Incubus loses style points
by forgetting 'less is more'


Concert review

By C.E. Hanifin
Enquirer staff writer

According to an adage, a woman who wants to dazzle should remove at least one accessory before heading out. If Incubus had adopted a similar less-is-more philosophy for its song arrangements, the band's show Friday at U.S. Bank Arena would have been a lot more stunning.

The California group has scored several hits with its trippy guitars, bottom-heavy beats and whisper-to-a-scream vocals, all pinned together with just enough melody to implant the bleak lyrics into listeners' brains. The metal-derived urgency fueling Incubus' songs packs as much power onstage as it does on disc. Guitarist Michael Einziger clearly knew how to drive a song with relentless riffs, while DJ Kilmore's turntable work spiced the band's hard-rock sound with hip-hop flavor.

But Incubus' show was sapped of its potential strength by noodly intros, drawn-out interludes, final notes held for a beat or two (or seven) too long and Jose Pasillas II's unforgivably interminable drum solo. Like a fashionista piling on every bracelet in the box, Incubus overloaded each song with sonic baubles.

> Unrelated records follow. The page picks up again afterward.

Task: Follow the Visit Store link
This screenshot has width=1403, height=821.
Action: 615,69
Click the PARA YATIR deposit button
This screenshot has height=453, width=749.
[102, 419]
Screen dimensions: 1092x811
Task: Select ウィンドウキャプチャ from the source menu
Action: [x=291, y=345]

But the crowd of hardcore fans, most in their teens and early 20s, didn't care. They just wanted to hear "Pardon Me" and the band's other hits.

The audience started screaming the second the stage went dark and didn't let up until Incubus left it about two hours later. During "Here in My Room," an earnest ballad that provided a mellow counterpoint to the gloom-and-doom numbers, girls across the half-full arena grabbed onto their boyfriends. Not by the hand, though. You see, the guys were relishing the moment by plucking an air guitar or brandishing a lighter.

Love for the band's vocalist, Brandon Boyd, was in the air, too. Much has been made (mostly by male critics) of Boyd's physical charms, but he strutted like an aspiring rock god, not a preening cover boy. He did elicit one of the night's biggest cheers, though, when he removed his shirt to sing "Sick, Sad Little World," from the band's new album, A Crow Left of the Murder.

The squall of a distorted guitar marked Incubus' exit from the stage. The band let the crowd bellow for several minutes longer than the typical pre-encore pause before they took up their instruments again.

By contrast, opening act Sparta won over the audience with a taut set of songs spiked with passionate lyrics and grounded with a ferocious but unfrenzied drum assault. Although the Texas band has been slapped with the emo label, its surging, swirling guitars harken to an earlier era of teen angst - the '80s heyday of the Cure.